Pourtant, comme l’analyse finement l’universitaire Yannick Bosc, la Déclaration des droits de l’homme et du citoyen est un contrat passé entre citoyens, fondé comme tout contrat sur un rapport symétrique entre les contractants (aucune partie ne peut se dégager unilatéralement des termes du contrat). Elle n’est pas un contrat passé entre les gouvernants et les gouvernés, comme on le croit souvent.
« En 1789, c’est sur la Déclaration et ses enjeux que se cristallisent l’opposition entre le côté gauche et le côté droit : ceux qui se réclament des principes du droit naturel sur lesquels ils établissent la légitimité politique ; et face à eux, ceux qui les refusent et mettent en avant une autre légitimité, fondée dans l’histoire, l’ancienneté, la tradition – celle de la royauté – et non sur les « abstractions métaphysiques » de la Déclaration. C’est la raison pour laquelle Louis XVI la rejette puis est contraint de la valider à la suite de la marche des parisiennes sur Versailles les 5 et 6 octobre 1789[3] ».
Pour le côté droit, à l’époque, César Henri de La Luzerne[4] précise que son « opinion n’est pas qu’on doive tenir le peuple dans l’ignorance ; mais […] qu’on l’éclaire par des livres, et non par la loi et la Constitution », ce qui serait dangereux.
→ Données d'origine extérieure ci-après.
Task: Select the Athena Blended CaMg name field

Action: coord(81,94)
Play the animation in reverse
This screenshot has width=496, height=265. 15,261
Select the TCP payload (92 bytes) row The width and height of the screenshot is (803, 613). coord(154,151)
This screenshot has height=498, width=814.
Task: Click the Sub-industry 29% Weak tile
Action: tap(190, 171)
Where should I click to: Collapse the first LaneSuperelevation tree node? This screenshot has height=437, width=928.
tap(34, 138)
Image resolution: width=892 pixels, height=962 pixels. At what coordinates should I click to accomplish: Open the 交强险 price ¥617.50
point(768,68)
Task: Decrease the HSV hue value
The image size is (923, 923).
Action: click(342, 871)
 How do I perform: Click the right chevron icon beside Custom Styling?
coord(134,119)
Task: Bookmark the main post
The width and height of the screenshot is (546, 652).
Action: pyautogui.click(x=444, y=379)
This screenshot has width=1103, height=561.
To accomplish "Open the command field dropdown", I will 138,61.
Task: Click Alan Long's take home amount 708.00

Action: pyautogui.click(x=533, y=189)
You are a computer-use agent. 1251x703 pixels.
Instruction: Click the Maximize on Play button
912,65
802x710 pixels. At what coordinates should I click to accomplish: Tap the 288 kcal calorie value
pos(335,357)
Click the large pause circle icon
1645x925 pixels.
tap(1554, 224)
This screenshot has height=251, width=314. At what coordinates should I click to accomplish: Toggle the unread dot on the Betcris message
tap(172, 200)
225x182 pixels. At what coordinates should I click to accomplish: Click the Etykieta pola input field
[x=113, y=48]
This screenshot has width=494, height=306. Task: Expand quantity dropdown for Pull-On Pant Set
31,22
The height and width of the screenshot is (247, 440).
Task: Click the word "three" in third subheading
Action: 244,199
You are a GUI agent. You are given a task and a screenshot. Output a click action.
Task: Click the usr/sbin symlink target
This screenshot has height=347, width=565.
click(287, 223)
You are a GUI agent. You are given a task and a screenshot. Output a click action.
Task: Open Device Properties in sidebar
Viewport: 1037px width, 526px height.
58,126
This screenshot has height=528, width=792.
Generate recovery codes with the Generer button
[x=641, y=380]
Aussi propose-t-il « qu’il ne soit pas mis de déclaration des droits dans la Constitution ; qu’on n’y ajoute simplement un préambule simple et clair, qui ne renferme que des maximes incontestables ». Quant à lui, Pierre-Victor Malouët[5] pense que « les droits de l’homme doivent être sans cesse présents à tous les yeux » puisqu’ils sont « tout à la fois la lumière et la fin du législateur » mais qu’il ne faut pas les convertir en « acte législatif[6] ».
En revanche, pour Robespierre la Déclaration n’est pas un recueil de « maximes » qui peuvent guider le législateur. Elle possède une fonction normative que son préambule rappelle. En d’autres termes elle est un « acte législatif », elle est la loi. « C’est une constante de son discours et c’est l’un des points sur lequel il sera stigmatisé par les thermidoriens qui le dépeignent en démagogue haranguant les foules la Déclaration à la main[7] ».
Lorsqu’on lit, aujourd’hui, les textes du Conseil constitutionnel, de la Cour de cassation ou du Conseil d’État pour récuser le caractère opposable des droits sociaux mentionnés dans la Déclaration de 1789 et dans le Préambule de 1946, on a l’impression d’être projeté plus de deux siècles en arrière. Les mêmes arguments sont présentés en défense de la propriété, c’est-à-dire en défense de la classe dominante menacée par les droits sociaux opposables.
C’est autour des principes énoncés dans ces deux textes que l’on fait peuple, Nation et République.
B.- Qu’est-ce qu’un droit opposable ?
Il faut aborder la question sous l’angle juridique et pratique à partir de l’expérience du droit au logement opposable.
1.- Les droits opposables sur le plan juridique
D’un point de vue général, l’ « opposabilité » est le caractère d’un type de relation qui régit les rapports juridiques entre deux ou plusieurs personnes. Ainsi le droit de propriété qu’une personne détient sur une chose est « opposable » à tous. Cela signifie que d’autres personnes ne peuvent s’en emparer ou simplement empiéter sur sa propriété[8].
Quant à l’ « opposabilité » d’un droit social, elle signifie que le citoyen détenteur de ce droit (en fait tous les citoyens), au cas où il n’en bénéficierait pas, peut contraindre l’État, grâce à la loi, de le réaliser. C’est l’État, en dernière instance, qui est chargé de s’assurer de la transformation de ces principes, qui doivent tous être constitutionnalisés, en réalité tangible. C’est auprès des Tribunaux administratifs et du Conseil d’État que les citoyens pourront s’adresser.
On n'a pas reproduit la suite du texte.